◆ WORK INSTRUCTIONS ◆
1. In the article on the most memorable live shows of 2008, how did Monotonix begin their performance?
2. Extend the article on the most memorable live shows of 2008 past its final sentence.

◆ DOCUMENT ◆

** begin **

The Top Ten Most Insane, Awe-Inspiring, And Memorable Live Shows of 2008
Written by Amanda WoodsDecember 17, 2008 – 1:44 pm
Written by Ernie Paik
Wednesday, 17 December 2008 19:05
Monotonix, Dark Meat, ADD/C at JJ’s Bohemia
After furious sets from ADD/C and the overwhelming Dark Meat (kind of like Boredoms, Crazy Horse, and a marching band on cocaine wrapped into one), the Israeli trio Monotonix began their performance by setting their drum set on fire. The lead singer jumped all over the bar counter and overturned a garbage can on the audience, and the drummer managed to crowd surf while still playing his drums (held aloft by helpful audience members). To end the show, the band ran out into the parking lot, drums in hand, for a spontaneous 12:30 a.m. beat fest, and then scrambled over a chain-link fence for a good-natured shouting match with the audience.
2. Robert Plant and Alison Krauss at the Memorial Auditorium
Raising Sand was a nice surprise, but to have Robert Plant and Alison Krauss actually play those songs live, here in Chattanooga, was nearly unbelievable. The excitement level was off the scale, with people immediately jumping out of their seats when they recognized the opening of a Led Zeppelin song, like “When the Levee Breaks.”

** end **

◆ INFORMATION SUPPLIED ◆

** begin **

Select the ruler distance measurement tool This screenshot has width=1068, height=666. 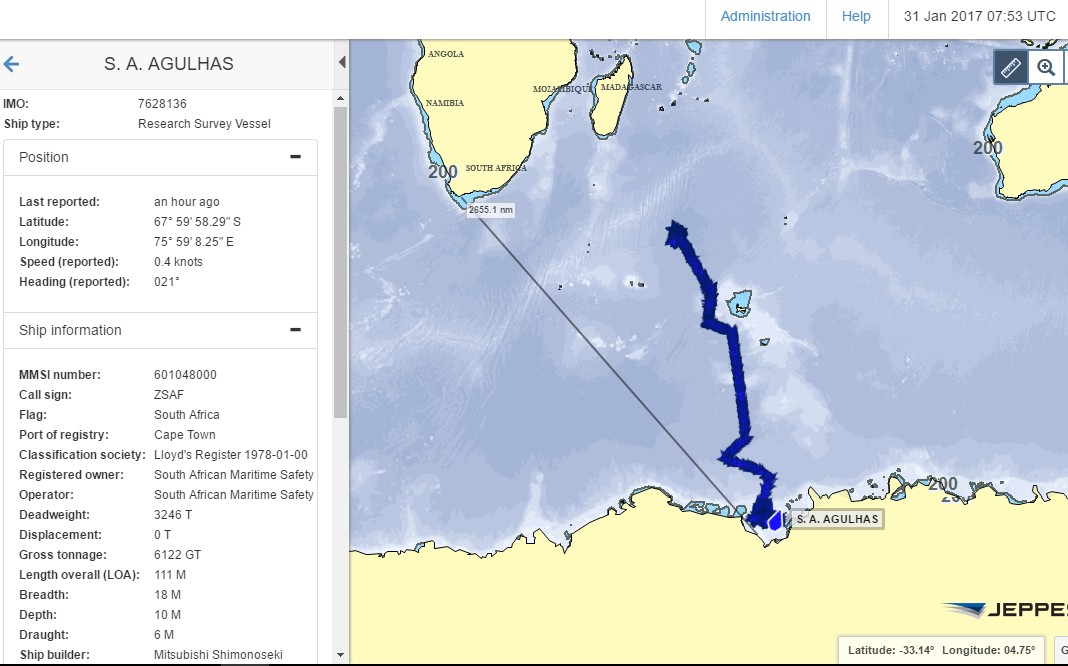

** end **

◆ PER-TASK OUTPUTS ◆
1. They set their drum set on fire.

2.
3. Melted Men at JJ’s Bohemia
The whole club served as the stage for the unclassifiable, electronics-heavy group Melted Men, who frequently changed costumes and entered the audience to freak people out in various ways. One member paced while cracking whips, another walked on all fours with a disturbing mannequin torso mounted on his head, and another dressed like a doctor with a stethoscope and would insist on checking your heart rate. Possibly the highlight was a mock dismemberment, which dowsed the audience with fake blood.
4. The Brothers Unconnected at Barking Legs Theatre
Alan and Richard Bishop, the two surviving members of Sun City Girls, paid tribute to the late Charles Gocher and their band’s legacy with an incredible set, performing some of their most bizarre and tasteless songs. These included a ditty about murdering your children and blaming it on crib death and a spoken word piece about a surreal Kennedy/Marilyn Monroe role-playing tryst, and the unwitting audience had some of Charles Gocher’s ashes scattered on them.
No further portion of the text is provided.